BC to cut interest rates to anticipate the external crisis could go wrong, as in 2011, says Itaú – 03/15/2023 – Market
The problems in the American banking system and the possibility that the US central bank suspends the process of raising interest rates there still do not justify a cut in the basic rate in Brazil. This is the opinion of Itaú Unibanco’s chief economist, Mario Mesquita.
He recalls that in 2011 the Central Bank of Brazil tried to anticipate a supposed problem in the financial system in Europe and gave a hard horse to monetary policy: it cut interest rates about 45 days after announcing an increase in the basic rate.
The result, however, was an increase in inflation, which meant that the Central Bank had to raise the rate to even higher levels later on.
“We still have high inflation, expectations far from the target. Cutting interest rates now in the short term would be risky, with a high chance of going wrong. When in 2011 the Central Bank sought to anticipate the negative shock, putting the target of inflation, it went very wrong,” said Mesquita.
He says that a halt in the US interest rate hike process, or a lower increase than previously projected, are not enough to change the monetary policy scenario in Brazil, although they are factors that should enter into the BC’s projection model, to assessment of the impact on inflation.
Itaú assesses that the most likely scenario is an increase of 0.25 percentage points in US interest rates next week, although the possibility of a pause in monetary tightening is not ruled out if the banking crisis proves to be more serious in the coming days. The bank projects that the rate will go from the ceiling of 4.75% to 5.75% this year, without cuts before 2024.
The credit scenario in Brazil would also not justify an interest rate cut here at this time. Mesquita said he does not see a scenario of credit crisis here, but a normal slowdown in loans in times of high interest rates. Delinquency by individuals is also showing signs of improvement.
Only if recent episodes, such as the Lojas Americanas crisis, intensify the credit slowdown, can there be any change in the outlook for inflation and for monetary policy. In his assessment, this is more of a risk than something concrete at this time.
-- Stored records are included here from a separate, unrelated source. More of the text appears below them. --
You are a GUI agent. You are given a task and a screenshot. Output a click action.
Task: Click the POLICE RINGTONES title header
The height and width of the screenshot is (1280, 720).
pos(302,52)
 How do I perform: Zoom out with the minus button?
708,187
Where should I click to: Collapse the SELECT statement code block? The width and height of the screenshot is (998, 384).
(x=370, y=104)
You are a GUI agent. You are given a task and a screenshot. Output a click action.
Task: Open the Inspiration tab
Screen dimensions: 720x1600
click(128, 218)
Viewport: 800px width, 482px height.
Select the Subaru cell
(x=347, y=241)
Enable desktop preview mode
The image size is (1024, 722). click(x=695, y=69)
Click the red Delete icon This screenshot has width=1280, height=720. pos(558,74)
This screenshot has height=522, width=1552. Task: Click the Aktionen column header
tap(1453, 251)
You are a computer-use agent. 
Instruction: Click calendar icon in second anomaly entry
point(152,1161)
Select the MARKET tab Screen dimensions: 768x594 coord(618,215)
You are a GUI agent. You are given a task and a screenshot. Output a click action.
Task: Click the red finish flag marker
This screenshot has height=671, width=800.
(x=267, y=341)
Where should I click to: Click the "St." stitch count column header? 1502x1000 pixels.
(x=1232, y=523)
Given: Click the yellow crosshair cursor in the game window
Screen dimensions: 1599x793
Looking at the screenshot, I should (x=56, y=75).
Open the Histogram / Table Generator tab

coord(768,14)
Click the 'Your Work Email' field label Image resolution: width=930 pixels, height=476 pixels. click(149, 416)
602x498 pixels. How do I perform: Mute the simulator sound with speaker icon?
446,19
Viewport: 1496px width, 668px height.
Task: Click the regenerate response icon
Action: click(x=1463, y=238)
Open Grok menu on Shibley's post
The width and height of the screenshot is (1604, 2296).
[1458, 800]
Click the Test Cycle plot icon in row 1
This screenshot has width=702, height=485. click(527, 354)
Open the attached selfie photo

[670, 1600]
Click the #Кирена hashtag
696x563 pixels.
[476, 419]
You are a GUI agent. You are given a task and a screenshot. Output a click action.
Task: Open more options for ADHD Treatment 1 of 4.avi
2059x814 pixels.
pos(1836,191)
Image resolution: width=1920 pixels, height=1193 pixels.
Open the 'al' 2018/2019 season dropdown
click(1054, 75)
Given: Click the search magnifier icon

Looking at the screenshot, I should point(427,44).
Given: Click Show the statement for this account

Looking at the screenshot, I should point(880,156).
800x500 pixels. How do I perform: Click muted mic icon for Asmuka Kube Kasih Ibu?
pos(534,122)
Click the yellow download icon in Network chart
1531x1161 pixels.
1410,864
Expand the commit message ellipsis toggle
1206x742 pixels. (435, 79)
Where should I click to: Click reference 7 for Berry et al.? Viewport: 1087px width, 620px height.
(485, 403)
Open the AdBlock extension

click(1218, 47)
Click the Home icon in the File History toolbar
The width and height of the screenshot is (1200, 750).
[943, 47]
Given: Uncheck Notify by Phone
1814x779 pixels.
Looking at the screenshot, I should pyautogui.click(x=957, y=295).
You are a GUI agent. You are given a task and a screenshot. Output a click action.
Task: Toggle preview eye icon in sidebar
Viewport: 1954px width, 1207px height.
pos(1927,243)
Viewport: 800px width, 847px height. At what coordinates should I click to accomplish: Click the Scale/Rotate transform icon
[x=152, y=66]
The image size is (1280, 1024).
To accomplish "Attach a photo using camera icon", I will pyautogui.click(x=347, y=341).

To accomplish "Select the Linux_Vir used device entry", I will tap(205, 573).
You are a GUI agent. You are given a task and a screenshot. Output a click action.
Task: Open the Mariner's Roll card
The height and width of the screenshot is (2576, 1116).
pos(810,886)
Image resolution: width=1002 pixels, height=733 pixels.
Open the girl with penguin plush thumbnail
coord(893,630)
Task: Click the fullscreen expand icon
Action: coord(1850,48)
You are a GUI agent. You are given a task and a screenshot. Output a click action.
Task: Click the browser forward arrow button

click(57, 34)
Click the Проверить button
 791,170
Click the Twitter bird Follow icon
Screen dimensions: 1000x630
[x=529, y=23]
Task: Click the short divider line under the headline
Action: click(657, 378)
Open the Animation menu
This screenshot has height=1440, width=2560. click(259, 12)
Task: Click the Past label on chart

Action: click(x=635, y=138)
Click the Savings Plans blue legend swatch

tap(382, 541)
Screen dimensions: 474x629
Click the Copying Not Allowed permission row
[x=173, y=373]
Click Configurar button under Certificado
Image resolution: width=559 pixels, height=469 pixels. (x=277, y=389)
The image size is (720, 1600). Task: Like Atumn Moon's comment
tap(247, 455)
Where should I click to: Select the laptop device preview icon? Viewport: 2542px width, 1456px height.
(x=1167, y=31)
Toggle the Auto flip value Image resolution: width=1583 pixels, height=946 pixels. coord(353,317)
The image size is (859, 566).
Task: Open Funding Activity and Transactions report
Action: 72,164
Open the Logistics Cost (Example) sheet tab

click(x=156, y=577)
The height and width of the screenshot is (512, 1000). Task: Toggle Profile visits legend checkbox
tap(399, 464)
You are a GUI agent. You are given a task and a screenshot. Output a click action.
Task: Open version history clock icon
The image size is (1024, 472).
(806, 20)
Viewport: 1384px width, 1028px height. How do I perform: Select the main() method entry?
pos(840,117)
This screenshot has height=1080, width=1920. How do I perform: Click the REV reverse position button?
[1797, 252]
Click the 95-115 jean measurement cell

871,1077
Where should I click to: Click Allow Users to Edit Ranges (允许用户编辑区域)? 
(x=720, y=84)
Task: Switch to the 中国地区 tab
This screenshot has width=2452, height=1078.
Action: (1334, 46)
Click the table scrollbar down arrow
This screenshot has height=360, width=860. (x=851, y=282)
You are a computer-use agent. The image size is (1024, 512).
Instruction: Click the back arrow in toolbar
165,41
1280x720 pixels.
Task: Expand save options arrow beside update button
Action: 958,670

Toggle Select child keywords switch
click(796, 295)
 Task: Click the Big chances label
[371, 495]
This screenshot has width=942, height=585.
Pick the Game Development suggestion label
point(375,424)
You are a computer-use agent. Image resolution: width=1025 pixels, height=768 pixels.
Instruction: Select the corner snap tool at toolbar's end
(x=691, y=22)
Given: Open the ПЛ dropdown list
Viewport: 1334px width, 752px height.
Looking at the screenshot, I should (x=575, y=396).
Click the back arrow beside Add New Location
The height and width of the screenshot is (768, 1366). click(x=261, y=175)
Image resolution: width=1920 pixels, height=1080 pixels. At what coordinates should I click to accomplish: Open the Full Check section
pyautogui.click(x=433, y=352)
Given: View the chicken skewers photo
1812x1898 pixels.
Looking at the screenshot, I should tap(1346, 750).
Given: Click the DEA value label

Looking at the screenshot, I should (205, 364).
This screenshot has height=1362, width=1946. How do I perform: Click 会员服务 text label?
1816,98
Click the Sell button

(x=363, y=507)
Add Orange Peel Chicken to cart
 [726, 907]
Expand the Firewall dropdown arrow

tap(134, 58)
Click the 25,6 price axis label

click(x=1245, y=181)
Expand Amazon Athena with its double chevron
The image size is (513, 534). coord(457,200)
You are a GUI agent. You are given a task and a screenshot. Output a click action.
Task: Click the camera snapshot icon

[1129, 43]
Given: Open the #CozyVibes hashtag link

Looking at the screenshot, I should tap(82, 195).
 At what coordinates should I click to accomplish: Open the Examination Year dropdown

The economist made a positive assessment of Fernando Haddad’s management in these almost 90 days at the helm of the Ministry of Finance.
He said that the minister is very open to dialogue with society, he had an important victory in the discussion that resulted in the partial re-encumbrance of fuels and now he will carry out a convincing offensive when he announces the new fiscal framework.
He stated, however, that the bank’s corporate clients have a waiting attitude in relation to new investments, while there is no definition on the change in the expenditure ceiling under study and in relation to the tax reform.
Mesquita says he hopes for a rule that allows spending to grow a little above inflation, but that will not slow down the growth of the public debt, although he does not see a problem that will lead to a capital flight crisis or a default. “There are no symptoms that our chronic fiscal problem is turning acute.”